Following the Cold War between the 1970s and 1980s, West Germany Chancellor Helmut Schmidt maintained close ties with Singapore Prime Minister Lee Kuan Yew. An orchid hybrid was also named after Mrs Hannelore "Loki" Schmidt when she visited the Singapore Botanic Gardens in 1978.

Bilateral relations
Singapore and Germany began building relations more publicly after the breakup of the communist Soviet Union and the fall of the Iron Curtain that saw the unification of East Germany and West Germany.

On 10 August 1973, Singapore built the relations of East Germany.

Defence
Germany is a member of the NATO while Singapore remains as a member of the Commonwealth of Nations, both of which involve the United Kingdom as a leading member and ally.
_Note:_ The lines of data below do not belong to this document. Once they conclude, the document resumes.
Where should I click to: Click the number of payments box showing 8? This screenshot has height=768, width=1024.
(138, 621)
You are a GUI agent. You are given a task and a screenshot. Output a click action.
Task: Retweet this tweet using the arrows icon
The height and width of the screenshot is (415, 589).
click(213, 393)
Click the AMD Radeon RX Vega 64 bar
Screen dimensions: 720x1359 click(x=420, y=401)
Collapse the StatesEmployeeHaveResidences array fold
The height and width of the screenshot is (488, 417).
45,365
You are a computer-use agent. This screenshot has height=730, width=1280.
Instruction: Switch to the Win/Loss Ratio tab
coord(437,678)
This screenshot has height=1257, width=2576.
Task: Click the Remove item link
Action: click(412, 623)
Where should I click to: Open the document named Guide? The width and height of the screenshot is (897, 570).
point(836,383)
In 2015, the Singapore Army has undergone a major upgrade exercise of the armour arsenal that saw the Ministry of Defence procuring refurbished Leopard 2 tanks as the primary battle tank of armour-related operations since 2008. The Leopard 2 series eventually replaced all the aging French AMX-13 tanks in the 21st century, while bilateral military training exercises are held as recently as 2015 in the Bergen NATO Training Area of Germany.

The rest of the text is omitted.